All of our decoders have built in support for most of the low-latency and coding schemes that are out there. Most of it is just automatic and works without the user, really having to do much of anything within the decoder, but provides latency and decoding latency well under half a second to or even more depending on the encoding scheme. So just Ultra-Reliable decoding, and the density continues to play a key part in all that as well. So you can have multiple views, multiple decodes, all delivered to the end consumers in a record amount of time.

Aaron Doughten:
When there’s money or betting involved at the other end, the need to deliver video increases tenfold. The pressure is very high.

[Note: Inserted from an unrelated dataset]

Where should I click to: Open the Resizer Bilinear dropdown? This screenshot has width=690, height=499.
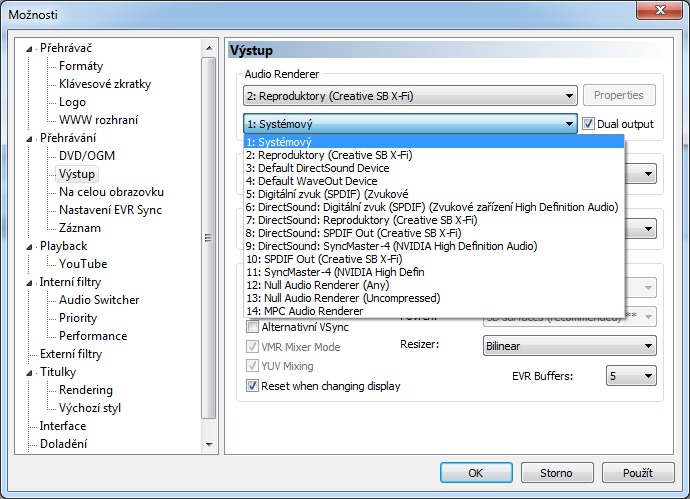(568, 345)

All right. And the final category we’re going to touch on here Sencore also offers our AtlasGear decoder cards without a decoder. So these are used for digital turnaround purposes and make quick simple work of taking those signals and turning them from RF to IP to ASI you name it. So the AG 2600 is the model that covers this application, again, same kind of form factor and structure, and even the same option. Add on cards that we talked about for the decoders, but now without the decoder. So you’re taking in RF satellite, for instance, satellite to IP, satellite to ASI, 8 VSB to IP, just great for signal collection, then signal collection turnaround all of those things. And it has the same capabilities that our decoders have in terms of descrambling in terms of PID filtering. All of those features that are on our decoder cards that are applicable to turnaround applications flow through here as well. So a great option for customers looking for dense digital turnarounds.